Am I going to hell because I have just purchased one???

Also if anyone else is on the dark side have you got any tips for them?


----------



## Ursa major

Allanon said:


> ...have you got any tips for them?


I expect your local council has a specific area for electronic goods at its recycling centre.


----------



## Allanon

Aw that's harsh Ursa, Lol!

It hasnt dulled my love for books, I still think there is nothing to beat a good book, everything down to the feel and smell of it, but for convenience (sp) I think they're good.


----------



## Vertigo

Well I have a Sony so I can't give any tips specific to the Kindle but my biggest recommendation would be to get a copy of Calibre (freeware) as it is far and away the best eBook organiser around. If you go to the MobileRead Forums forum the author of Calibre posts there pretty regularly. Also that is a pretty good forum for getting any other help and info on eReaders.


----------



## Allanon

Cheers Vertigo, massive help!!!


----------



## Vertigo

If you want any tips on Calibre give me a shout, I'm no expert, but I found it convenient to add some custom fields to display when I read the books and where I bought them from (useful if I ever need to go back and download them again).


----------



## Robsia

I use the Kindle app on my iPhone which is great as it slips into a pocket and it's free.

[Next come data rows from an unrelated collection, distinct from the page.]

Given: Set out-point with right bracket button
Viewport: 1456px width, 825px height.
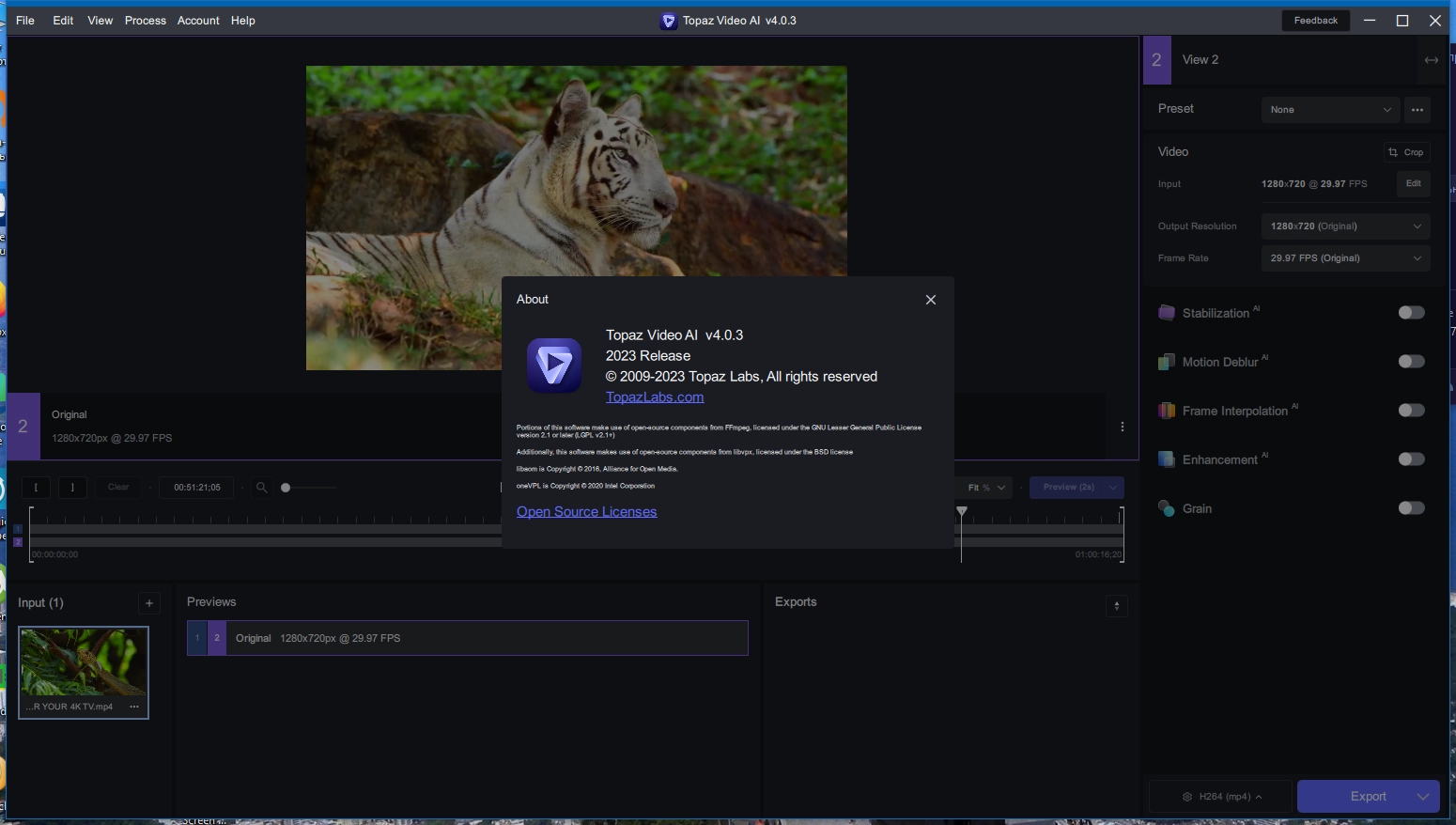Looking at the screenshot, I should pos(72,488).
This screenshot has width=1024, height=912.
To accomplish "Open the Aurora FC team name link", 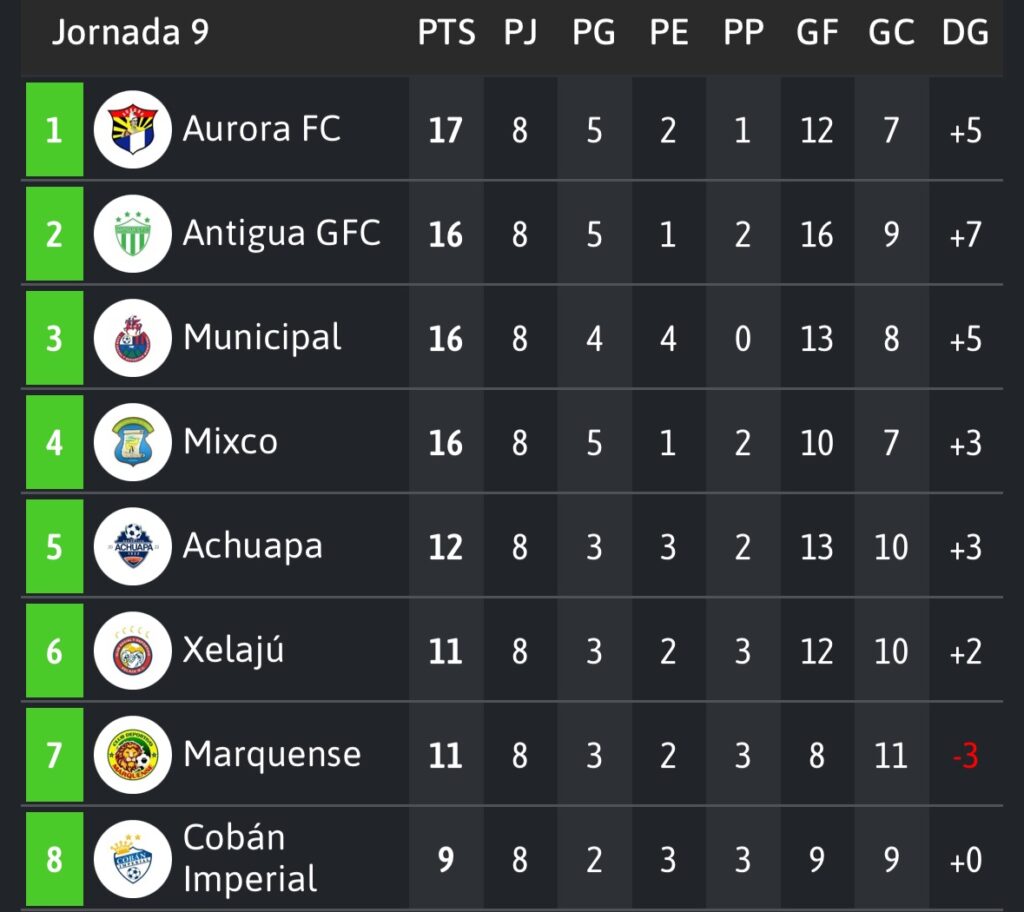I will tap(261, 129).
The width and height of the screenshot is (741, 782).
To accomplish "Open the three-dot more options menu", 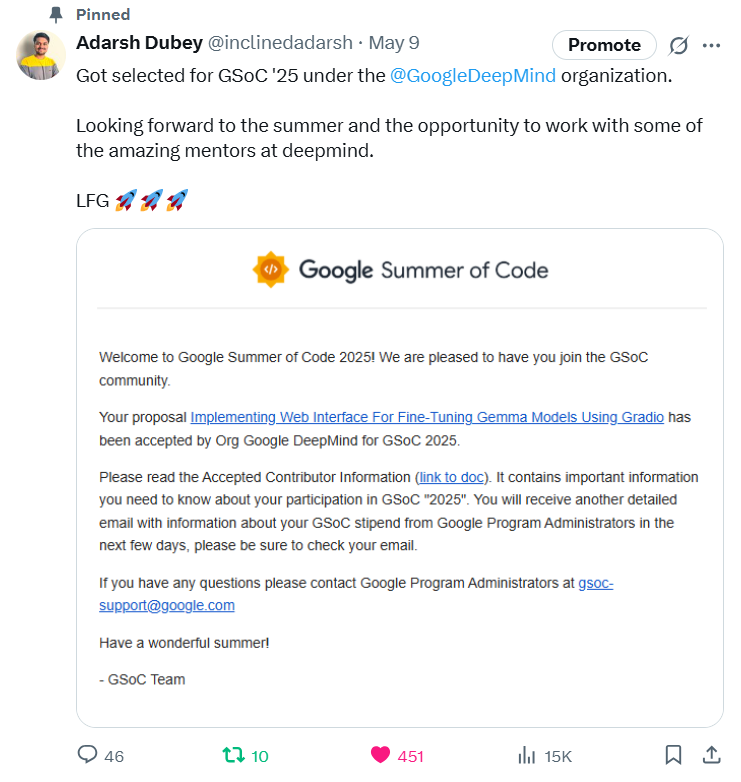I will [711, 45].
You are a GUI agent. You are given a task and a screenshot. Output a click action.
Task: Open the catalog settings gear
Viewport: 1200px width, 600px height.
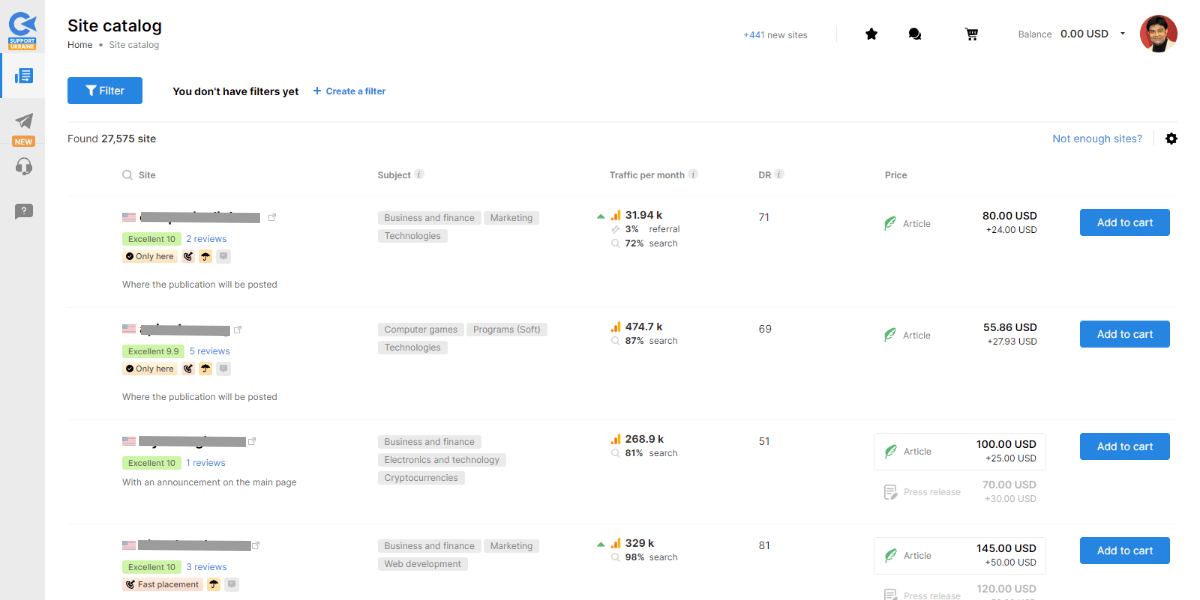pos(1171,138)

And my book is available to purchase on Kindle if you're interested.


----------



## Allanon

Robsia, the first thing I'm going to do when I get home Friday is order your book! Fellow Chronites should always count me as a fan!


----------



## Robsia

I think I love you


----------



## Allanon

Imagine this smiley with blushing cheeks!!


----------



## chrispenycate

Well I now have a Kindle; my Christmas present.
And I managed to register; not easily, but it happened. It absolutely wanted to speak German to me.

And now, of course I can't download any books into it. Amazon UK won't touch me, can't transfer through the USB cable, only WiFi, and all instructions in Deutsch.

I've got a lot of eMails to do when I get back to civilization.


----------



## Vertigo

Chrispy, try installing Kindle 4 PC (or mac equivalent) then order on line on your PC and download to the PC (app is registered like the Kindle and then becomes a download option when you buy a book). Then it is relatively easy to upload the book to the Kindle. I recommend getting Calibre which amongst other things will do that bit for you.


----------



## Langadune

Vertigo said:


> I recommend getting Calibre which amongst other things will do that bit for you.



+1
It'll convert any ebook to just about any other format you choose as well.


----------



## Vertigo

Yes except you will have to add some plugins to deal with DRM'd ebooks which almost everything from Amazon will be.


----------



## Erin99

Hey! I think I shall have to march in here and stick up for the Kindle. I LOVE mine!  I have no room for more books in this small flat... and now I don't need it! Sure, some of the prices for ebooks on Amazon are MENTAL(!), but I suppose you're paying for convenience these days, among other things.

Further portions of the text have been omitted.